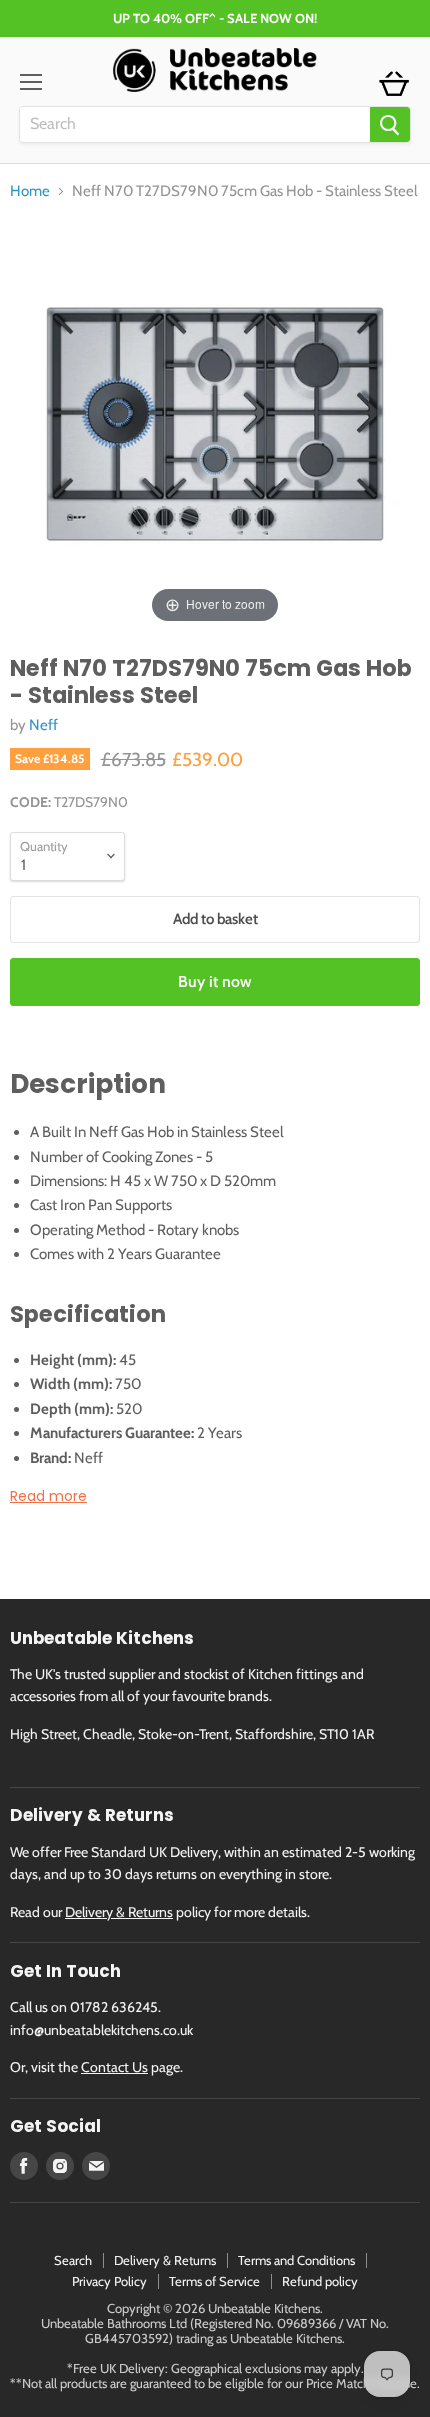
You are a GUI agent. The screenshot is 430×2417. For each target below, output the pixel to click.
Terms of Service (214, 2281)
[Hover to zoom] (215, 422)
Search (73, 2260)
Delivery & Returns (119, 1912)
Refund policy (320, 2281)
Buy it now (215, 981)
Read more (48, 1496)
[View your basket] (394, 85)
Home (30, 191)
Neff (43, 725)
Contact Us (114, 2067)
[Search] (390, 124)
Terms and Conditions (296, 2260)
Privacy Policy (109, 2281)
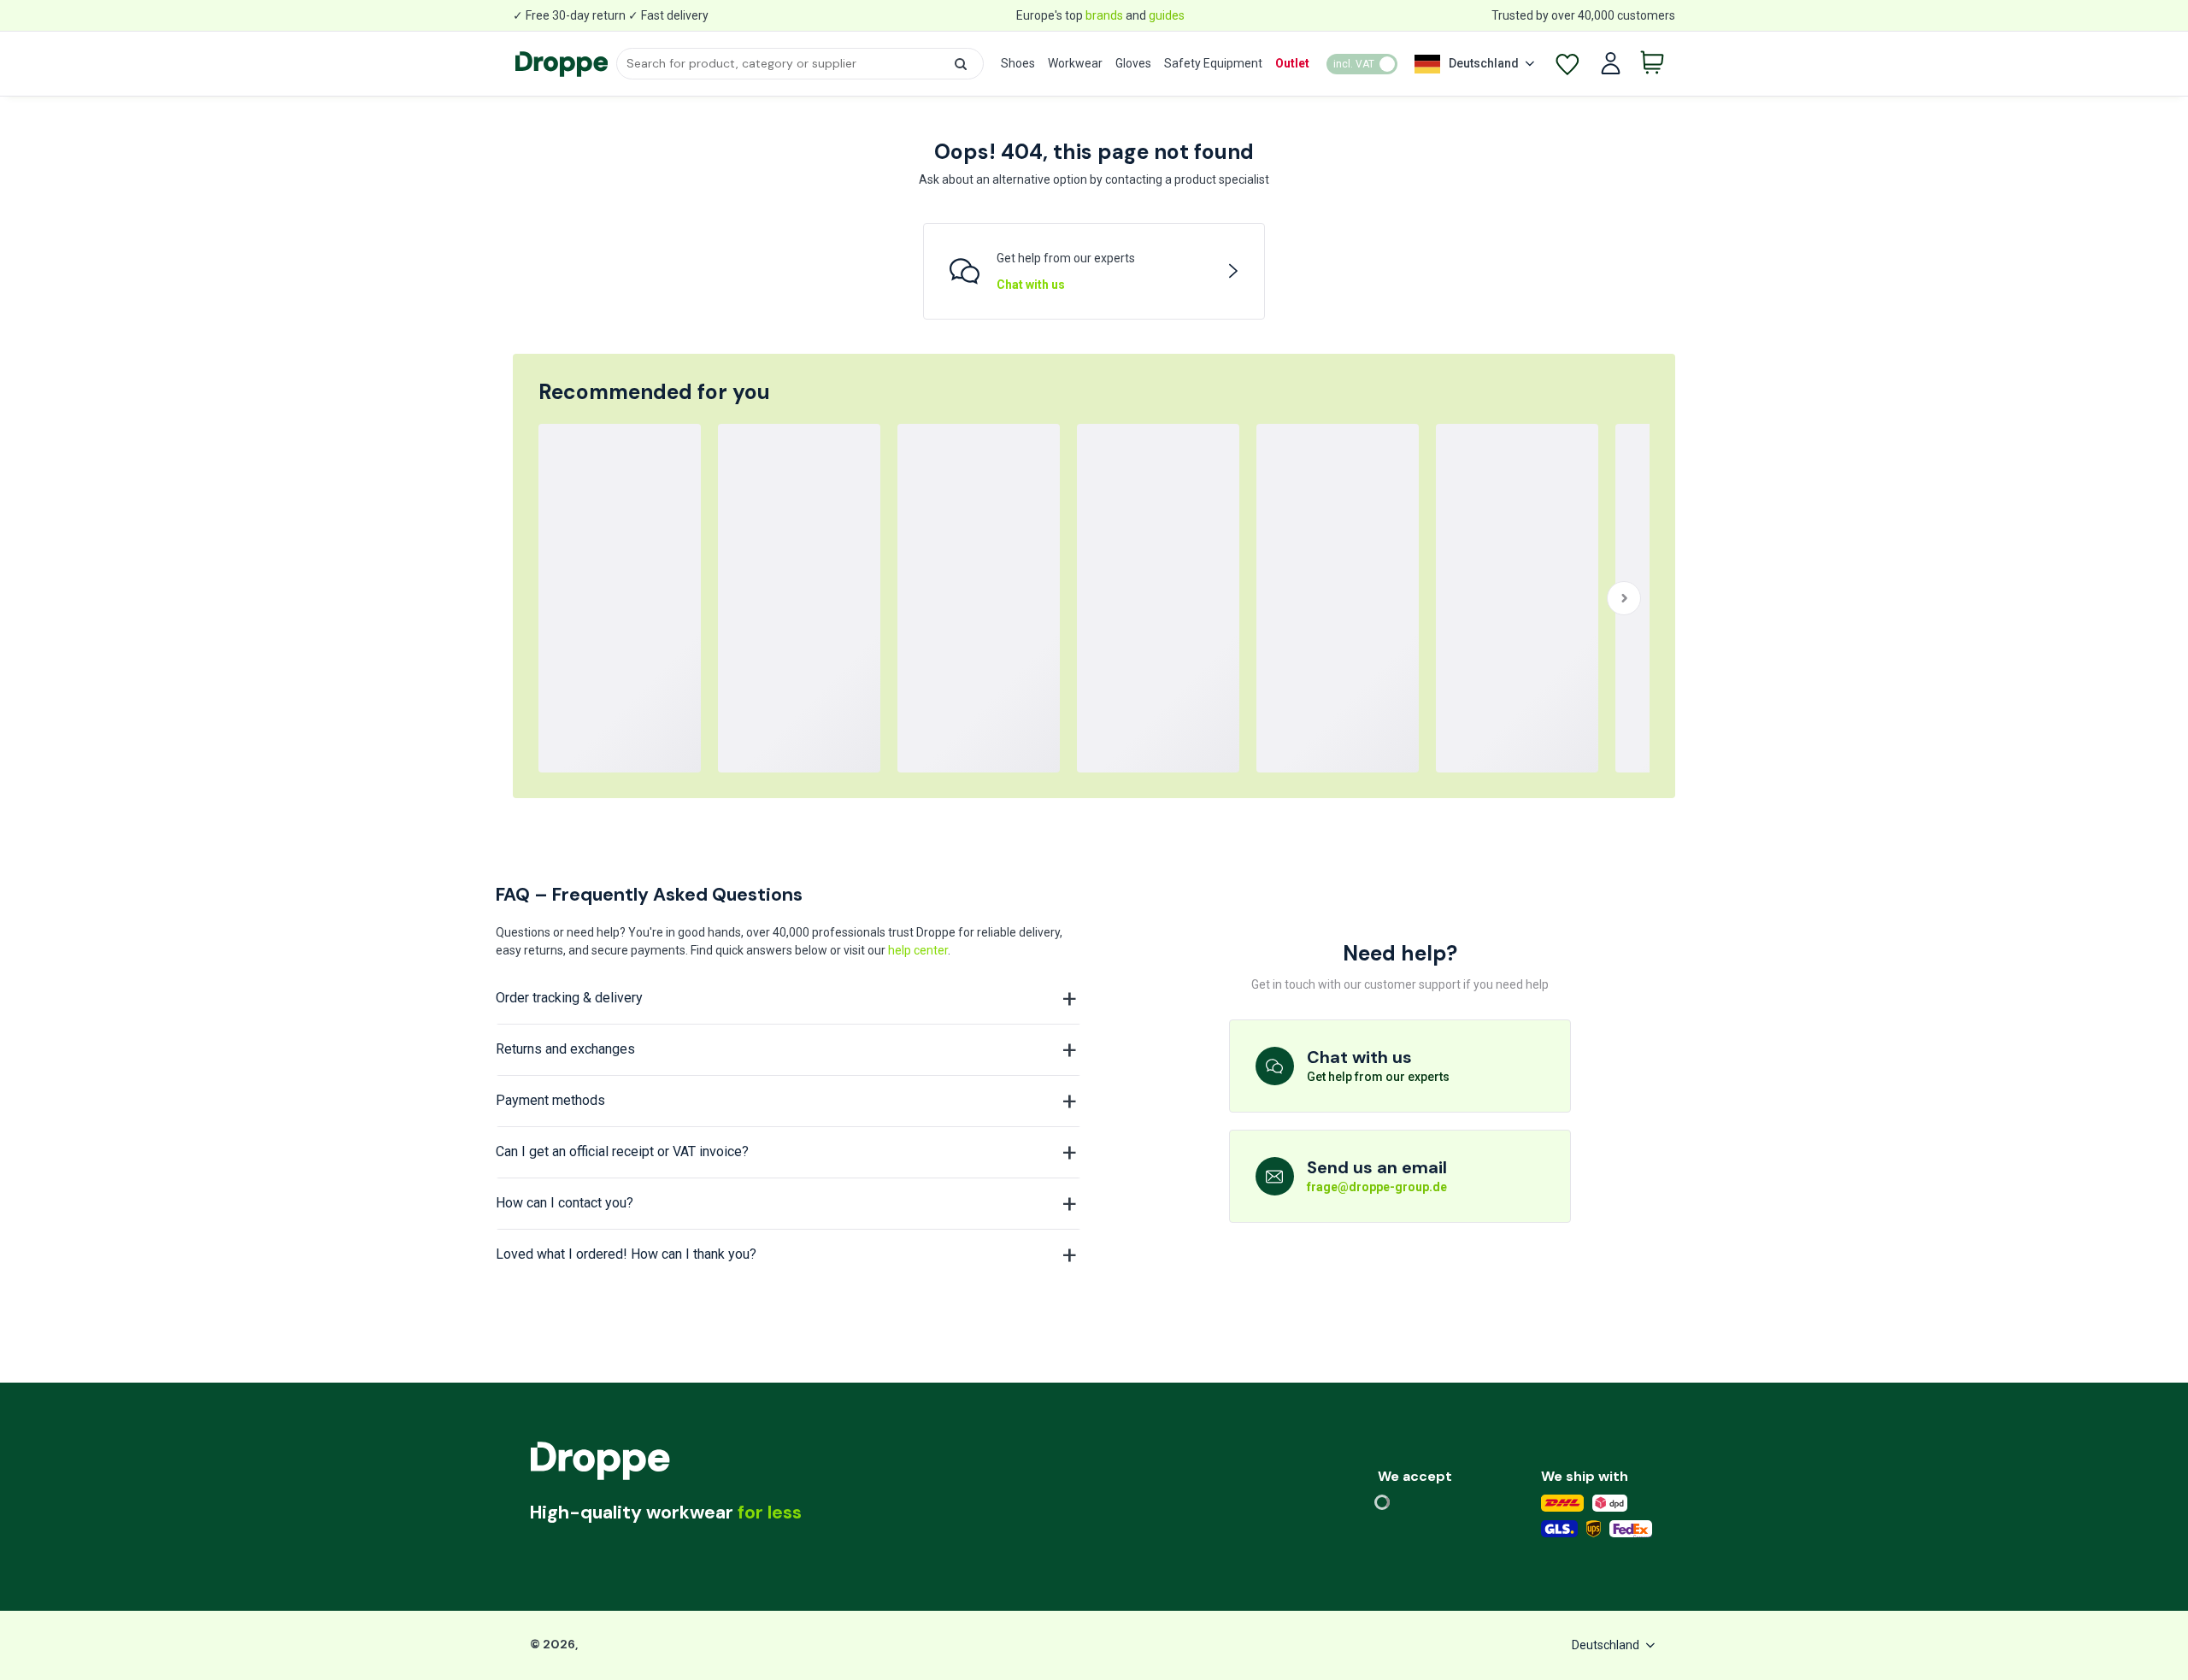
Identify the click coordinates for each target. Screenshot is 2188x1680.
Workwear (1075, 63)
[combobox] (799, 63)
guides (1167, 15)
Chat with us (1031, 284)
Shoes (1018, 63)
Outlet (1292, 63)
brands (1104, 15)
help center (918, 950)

☆ ☆ ☆

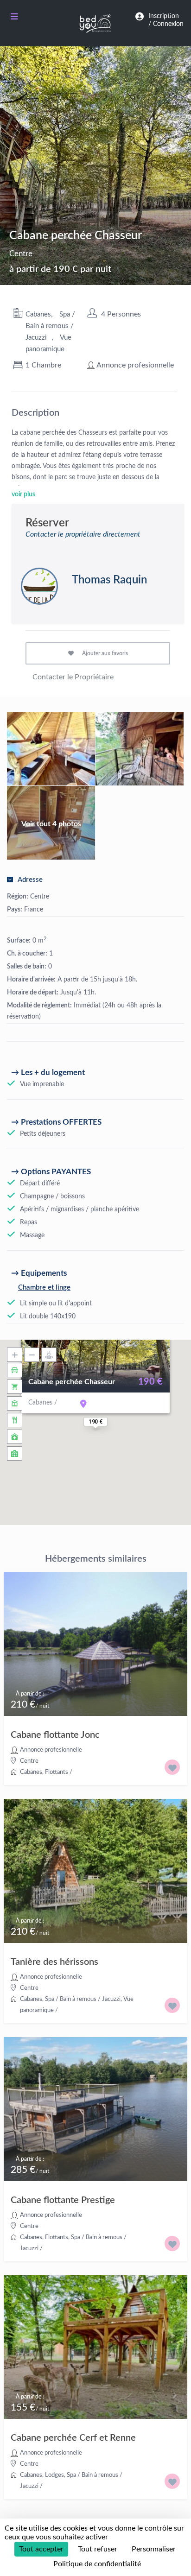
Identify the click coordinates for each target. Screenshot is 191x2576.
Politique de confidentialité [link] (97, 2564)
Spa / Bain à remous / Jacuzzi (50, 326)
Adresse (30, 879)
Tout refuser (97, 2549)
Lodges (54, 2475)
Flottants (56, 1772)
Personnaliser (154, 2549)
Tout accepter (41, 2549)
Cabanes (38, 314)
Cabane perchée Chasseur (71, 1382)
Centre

☆ ☆ ☆

▸ **Task brief**
When a line in the data contains "each", return it as written.

▸ **Expected answer**
You are a GUI agent. The screenshot is 430×2417. For each target below, output the pixel to click.
Identify the click coordinates for each target. Screenshot is 2188x1680.
Identify the click coordinates for each target. Screenshot is 191x2576.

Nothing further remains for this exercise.